> _YOUR OBJECTIVE_
Please set down each line of the data again, unchanged.

> _TASK DATA_
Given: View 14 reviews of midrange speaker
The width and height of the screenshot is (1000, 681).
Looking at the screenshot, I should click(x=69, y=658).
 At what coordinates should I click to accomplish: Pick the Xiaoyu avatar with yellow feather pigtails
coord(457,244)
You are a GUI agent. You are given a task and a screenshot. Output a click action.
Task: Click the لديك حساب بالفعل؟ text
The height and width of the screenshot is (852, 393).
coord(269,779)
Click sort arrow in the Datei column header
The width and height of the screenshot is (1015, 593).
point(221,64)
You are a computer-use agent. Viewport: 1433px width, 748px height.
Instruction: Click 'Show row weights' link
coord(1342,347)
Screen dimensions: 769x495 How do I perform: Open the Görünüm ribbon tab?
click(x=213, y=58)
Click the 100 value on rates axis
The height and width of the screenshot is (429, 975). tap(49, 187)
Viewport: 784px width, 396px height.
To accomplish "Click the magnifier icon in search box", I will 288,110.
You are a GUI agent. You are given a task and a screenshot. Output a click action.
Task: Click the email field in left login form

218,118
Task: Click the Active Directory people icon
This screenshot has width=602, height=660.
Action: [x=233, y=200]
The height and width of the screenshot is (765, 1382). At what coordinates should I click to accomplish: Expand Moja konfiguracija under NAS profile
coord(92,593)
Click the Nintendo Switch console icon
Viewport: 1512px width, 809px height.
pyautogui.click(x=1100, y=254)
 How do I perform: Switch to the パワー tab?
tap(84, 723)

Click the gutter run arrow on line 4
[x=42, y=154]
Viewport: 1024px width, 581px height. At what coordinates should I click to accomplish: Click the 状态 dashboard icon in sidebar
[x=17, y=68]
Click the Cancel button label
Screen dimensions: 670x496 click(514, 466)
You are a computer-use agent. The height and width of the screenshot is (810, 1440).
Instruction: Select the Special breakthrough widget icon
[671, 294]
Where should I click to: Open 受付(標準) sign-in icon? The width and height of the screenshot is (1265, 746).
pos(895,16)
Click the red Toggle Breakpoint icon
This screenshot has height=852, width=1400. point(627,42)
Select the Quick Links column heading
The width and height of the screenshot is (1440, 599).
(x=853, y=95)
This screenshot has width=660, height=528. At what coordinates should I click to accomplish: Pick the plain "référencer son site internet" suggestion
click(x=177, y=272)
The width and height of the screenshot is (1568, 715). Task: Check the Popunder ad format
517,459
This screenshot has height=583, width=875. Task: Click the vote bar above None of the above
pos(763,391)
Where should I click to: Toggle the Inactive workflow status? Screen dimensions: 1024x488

> _EXERCISE ANSWER_
Given: View 14 reviews of midrange speaker
The width and height of the screenshot is (1000, 681).
Looking at the screenshot, I should click(x=69, y=658).
 At what coordinates should I click to accomplish: Pick the Xiaoyu avatar with yellow feather pigtails
coord(457,244)
You are a GUI agent. You are given a task and a screenshot. Output a click action.
Task: Click the لديك حساب بالفعل؟ text
The height and width of the screenshot is (852, 393).
coord(269,779)
Click sort arrow in the Datei column header
The width and height of the screenshot is (1015, 593).
point(221,64)
You are a computer-use agent. Viewport: 1433px width, 748px height.
Instruction: Click 'Show row weights' link
coord(1342,347)
Screen dimensions: 769x495 How do I perform: Open the Görünüm ribbon tab?
click(x=213, y=58)
Click the 100 value on rates axis
The height and width of the screenshot is (429, 975). tap(49, 187)
Viewport: 784px width, 396px height.
To accomplish "Click the magnifier icon in search box", I will 288,110.
You are a GUI agent. You are given a task and a screenshot. Output a click action.
Task: Click the email field in left login form

218,118
Task: Click the Active Directory people icon
This screenshot has width=602, height=660.
Action: [x=233, y=200]
The height and width of the screenshot is (765, 1382). At what coordinates should I click to accomplish: Expand Moja konfiguracija under NAS profile
coord(92,593)
Click the Nintendo Switch console icon
Viewport: 1512px width, 809px height.
pyautogui.click(x=1100, y=254)
 How do I perform: Switch to the パワー tab?
tap(84, 723)

Click the gutter run arrow on line 4
[x=42, y=154]
Viewport: 1024px width, 581px height. At what coordinates should I click to accomplish: Click the 状态 dashboard icon in sidebar
[x=17, y=68]
Click the Cancel button label
Screen dimensions: 670x496 click(514, 466)
You are a computer-use agent. The height and width of the screenshot is (810, 1440).
Instruction: Select the Special breakthrough widget icon
[671, 294]
Where should I click to: Open 受付(標準) sign-in icon? The width and height of the screenshot is (1265, 746).
pos(895,16)
Click the red Toggle Breakpoint icon
This screenshot has height=852, width=1400. point(627,42)
Select the Quick Links column heading
The width and height of the screenshot is (1440, 599).
(x=853, y=95)
This screenshot has width=660, height=528. At what coordinates should I click to accomplish: Pick the plain "référencer son site internet" suggestion
click(x=177, y=272)
The width and height of the screenshot is (1568, 715). Task: Check the Popunder ad format
517,459
This screenshot has height=583, width=875. Task: Click the vote bar above None of the above
pos(763,391)
Where should I click to: Toggle the Inactive workflow status? Screen dimensions: 1024x488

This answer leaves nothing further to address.